[STUDY MATERIAL]

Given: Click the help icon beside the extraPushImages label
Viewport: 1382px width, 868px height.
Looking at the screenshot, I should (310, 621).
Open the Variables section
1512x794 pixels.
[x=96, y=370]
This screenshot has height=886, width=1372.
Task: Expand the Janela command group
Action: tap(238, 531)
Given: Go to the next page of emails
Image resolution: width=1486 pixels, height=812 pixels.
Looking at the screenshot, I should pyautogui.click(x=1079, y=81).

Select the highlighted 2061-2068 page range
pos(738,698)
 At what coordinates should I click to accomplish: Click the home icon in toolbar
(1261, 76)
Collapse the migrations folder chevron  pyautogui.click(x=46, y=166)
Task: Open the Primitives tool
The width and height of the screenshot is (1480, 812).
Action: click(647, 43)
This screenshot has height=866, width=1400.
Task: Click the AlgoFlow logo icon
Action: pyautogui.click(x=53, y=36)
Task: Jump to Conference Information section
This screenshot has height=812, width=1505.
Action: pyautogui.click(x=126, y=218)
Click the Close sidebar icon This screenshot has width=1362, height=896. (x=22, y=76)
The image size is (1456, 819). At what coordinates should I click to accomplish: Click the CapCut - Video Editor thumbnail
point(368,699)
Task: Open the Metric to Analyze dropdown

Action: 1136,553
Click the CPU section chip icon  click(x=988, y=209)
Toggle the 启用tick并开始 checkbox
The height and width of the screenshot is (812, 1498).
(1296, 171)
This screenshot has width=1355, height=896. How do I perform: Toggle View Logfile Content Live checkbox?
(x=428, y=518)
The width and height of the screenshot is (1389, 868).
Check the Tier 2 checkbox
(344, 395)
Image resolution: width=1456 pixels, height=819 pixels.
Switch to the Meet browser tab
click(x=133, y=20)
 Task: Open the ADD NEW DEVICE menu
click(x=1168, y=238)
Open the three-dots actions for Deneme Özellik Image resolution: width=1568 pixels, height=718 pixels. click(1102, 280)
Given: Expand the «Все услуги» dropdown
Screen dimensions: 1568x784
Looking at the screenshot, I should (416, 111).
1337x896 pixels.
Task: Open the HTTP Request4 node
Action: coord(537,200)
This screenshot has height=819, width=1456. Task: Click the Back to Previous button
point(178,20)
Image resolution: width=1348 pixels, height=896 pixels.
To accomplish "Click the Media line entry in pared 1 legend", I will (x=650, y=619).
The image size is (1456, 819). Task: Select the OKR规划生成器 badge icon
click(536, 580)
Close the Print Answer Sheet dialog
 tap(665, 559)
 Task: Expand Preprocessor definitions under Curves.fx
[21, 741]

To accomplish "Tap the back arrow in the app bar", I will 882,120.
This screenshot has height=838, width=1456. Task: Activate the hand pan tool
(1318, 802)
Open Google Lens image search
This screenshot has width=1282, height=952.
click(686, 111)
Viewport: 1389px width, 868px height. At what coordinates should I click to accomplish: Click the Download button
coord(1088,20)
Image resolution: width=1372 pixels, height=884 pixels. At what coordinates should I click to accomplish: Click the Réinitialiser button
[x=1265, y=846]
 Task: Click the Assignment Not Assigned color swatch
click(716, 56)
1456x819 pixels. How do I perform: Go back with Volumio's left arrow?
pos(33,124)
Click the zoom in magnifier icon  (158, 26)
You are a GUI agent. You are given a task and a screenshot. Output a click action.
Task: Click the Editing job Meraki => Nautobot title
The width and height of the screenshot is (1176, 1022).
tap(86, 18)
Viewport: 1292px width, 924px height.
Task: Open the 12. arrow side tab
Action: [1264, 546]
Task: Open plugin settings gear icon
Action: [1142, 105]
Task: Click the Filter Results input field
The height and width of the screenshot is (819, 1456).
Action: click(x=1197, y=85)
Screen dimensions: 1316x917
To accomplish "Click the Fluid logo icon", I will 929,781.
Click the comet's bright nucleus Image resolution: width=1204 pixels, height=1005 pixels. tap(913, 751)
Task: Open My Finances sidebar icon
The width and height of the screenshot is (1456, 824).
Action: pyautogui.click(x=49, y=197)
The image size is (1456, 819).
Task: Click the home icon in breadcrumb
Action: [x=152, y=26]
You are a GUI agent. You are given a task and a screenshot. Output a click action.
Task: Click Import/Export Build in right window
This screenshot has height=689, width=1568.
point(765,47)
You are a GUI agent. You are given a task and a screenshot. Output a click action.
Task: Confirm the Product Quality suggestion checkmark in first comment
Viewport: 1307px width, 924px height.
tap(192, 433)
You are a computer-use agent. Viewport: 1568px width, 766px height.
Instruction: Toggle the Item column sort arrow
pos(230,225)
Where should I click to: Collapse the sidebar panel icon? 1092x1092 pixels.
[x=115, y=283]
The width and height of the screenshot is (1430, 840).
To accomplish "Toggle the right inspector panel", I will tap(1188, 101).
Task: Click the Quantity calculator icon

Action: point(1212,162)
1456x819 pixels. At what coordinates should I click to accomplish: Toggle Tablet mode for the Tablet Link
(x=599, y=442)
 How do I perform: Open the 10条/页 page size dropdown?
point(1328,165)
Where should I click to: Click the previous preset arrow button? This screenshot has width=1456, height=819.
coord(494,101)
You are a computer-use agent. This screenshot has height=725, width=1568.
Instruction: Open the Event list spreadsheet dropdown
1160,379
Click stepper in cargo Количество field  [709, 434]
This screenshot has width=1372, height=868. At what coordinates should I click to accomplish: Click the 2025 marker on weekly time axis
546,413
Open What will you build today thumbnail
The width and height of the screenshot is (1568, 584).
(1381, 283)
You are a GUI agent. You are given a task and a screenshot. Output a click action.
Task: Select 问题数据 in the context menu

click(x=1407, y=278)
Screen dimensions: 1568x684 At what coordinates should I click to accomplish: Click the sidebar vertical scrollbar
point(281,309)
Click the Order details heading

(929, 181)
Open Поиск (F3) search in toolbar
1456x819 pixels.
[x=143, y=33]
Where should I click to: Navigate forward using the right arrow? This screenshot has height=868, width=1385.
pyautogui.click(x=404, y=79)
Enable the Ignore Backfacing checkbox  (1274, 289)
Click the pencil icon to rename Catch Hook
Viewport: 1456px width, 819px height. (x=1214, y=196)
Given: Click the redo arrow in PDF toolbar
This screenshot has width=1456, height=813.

[/STUDY MATERIAL]

EXERCISE AIM — Take every line from the one containing "Given: Click the redo arrow in PDF toolbar" to the end of the listing and output it exactly, with nothing else.

ANSWER FOR THIS EXERCISE —
Given: Click the redo arrow in PDF toolbar
This screenshot has width=1456, height=813.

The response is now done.